月曜日、

空気の重さが変わった。
暑いとか寒いとか、そういう気温がどうこうではなく、空気の密度が変わった気がする。軽くなったのだ。朝晩の変化が著しい。
日中暑いのは理解ができる。35度を超えることだって、そりゃああるだろう。ただ問題は、あまりにも暑いと夜も溜まった空気が留まっていることである。そのまま朝を迎えてしまい、湿気も、そして汚れも含んだ空気が滞留しているあの感じ。多くを含んだ分だけ、重くなる。それがそのまま僕の体にずっしり、べったりとのしかかってくるあの感じ。不快指数Maxである。
少しでも涼しさを求めて、どんどん起床時間が早くなる。
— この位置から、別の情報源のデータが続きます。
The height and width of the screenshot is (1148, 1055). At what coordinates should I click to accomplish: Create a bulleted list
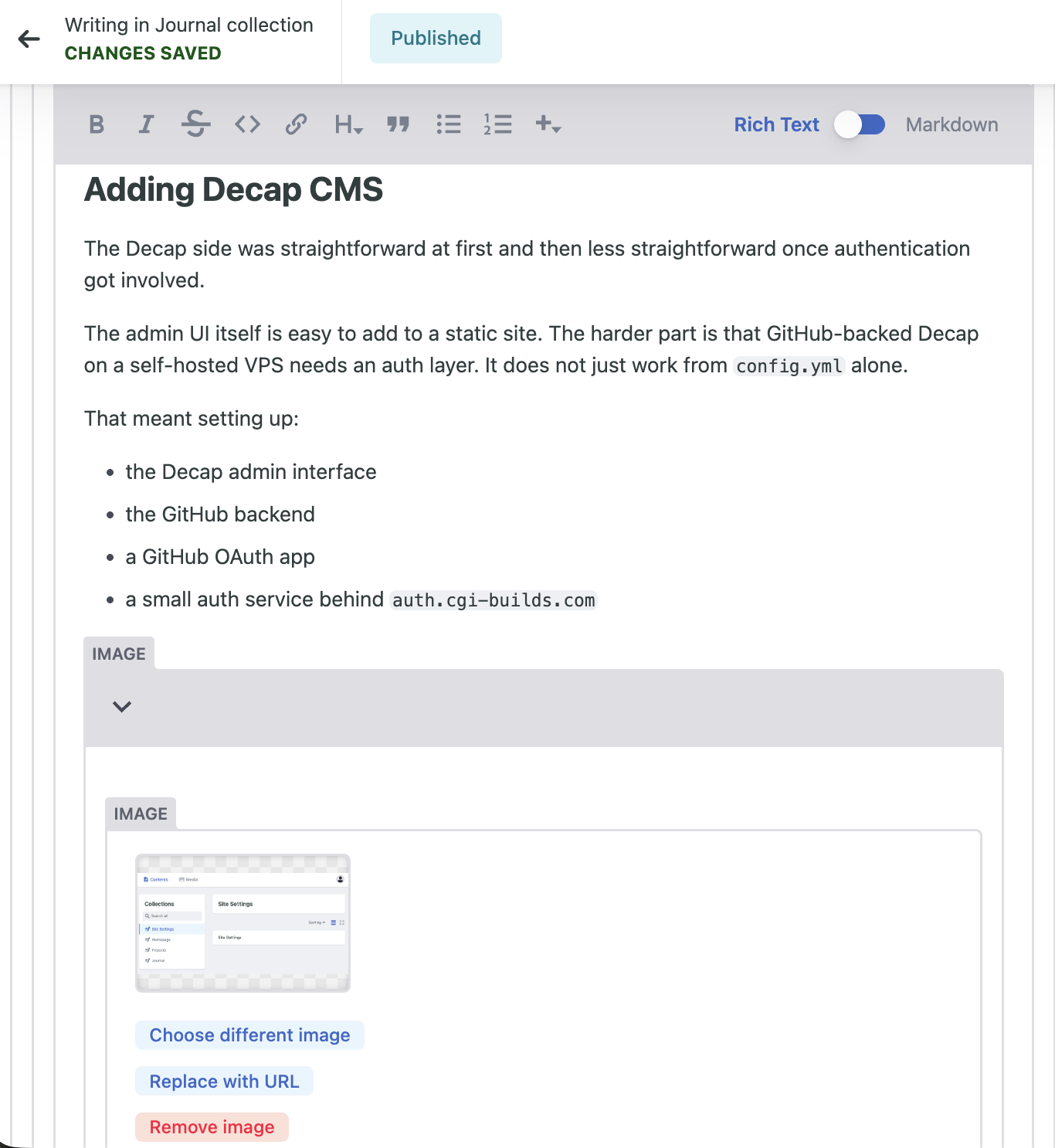coord(448,124)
でも、夜も走りたいとなると、その分だけ睡眠時間を削る必要が出てくる。悪循環の始まりだ。それでも体は動かしたい。汗を流さないことの方の気持ち悪さが勝って、どんなに暑くてもとりあえずランニングを続けてきた。
だからだろう。ここ何日間のランニングは、まるで景色が違って見えるほど快適である。同じ距離を走っていても、足の軽さが違う。呼吸の上がり具合が違う。空気の薄い環境で行うトレーニングがきついように、体への負荷がこんなに違うのかと改めて実感する。
ただ、もしこの酷暑の中でのランニングがなかったら、きっとこの時期のランニングも辛いと思ったことだろう。あのハードさに比べたら、アップダウンの激しいコースも、コンディションが良くない道路も、別にどうってことない。
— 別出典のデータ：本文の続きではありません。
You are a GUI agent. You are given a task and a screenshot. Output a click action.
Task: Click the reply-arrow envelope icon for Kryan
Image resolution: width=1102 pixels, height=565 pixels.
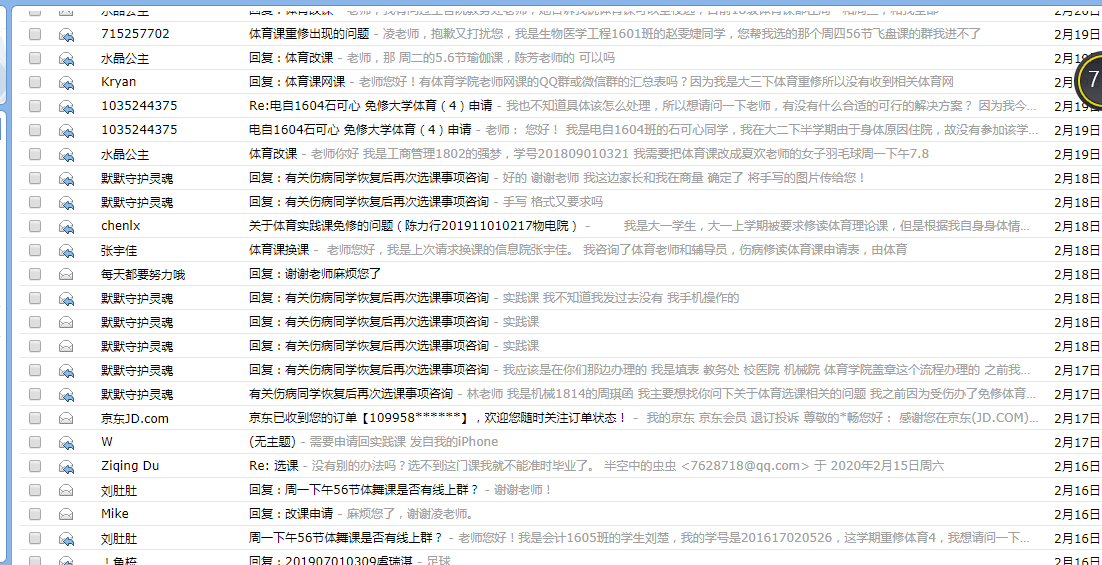pos(67,82)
少し目線が上がり、積極的に呼吸をしようと息を吸い込む。終わった後に、ぐっしょりまではいかないが、それなりに汗をかいている。そんな体にまた涼しい風がかかる。この気持ちよさが堪らないのである。
ランニングのことを書いているけれど、これは他のことにも当てはまる。
例えば、ついていない日。今日は朝からずっとついていない。何をしても空回りするし、失敗する。集中できないし、怒られる。そういう日って1年のうちに何回かあると思う。
でも、そういう日があるからこそ、何にもない平凡な一日がとても快適に感じられたりする。逆に、あまりに良いことばかり起きる日は、きっとその反動が来ると、僕はそう思ってしまう派だ。
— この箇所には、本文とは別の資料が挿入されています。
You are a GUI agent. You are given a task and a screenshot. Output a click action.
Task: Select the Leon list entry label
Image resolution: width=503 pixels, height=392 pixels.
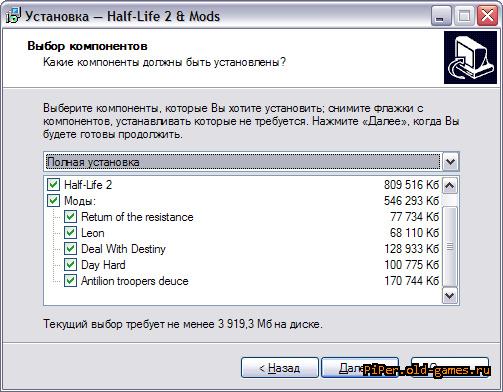click(x=93, y=233)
ランニング民にとって、ここからの半年は待ちに待った気候になってくる。あと数か月も経てば、白い息を吐きながらランニングをするようになるのだろう。
そしてそのに思うのだ。早く暖かくならないかな、と。
そう考えると、四季がある国に生まれて良かったのかなぁと少し飛躍して考えたりする。
酷暑は本当に嫌だけれど、でも夏があってよかった。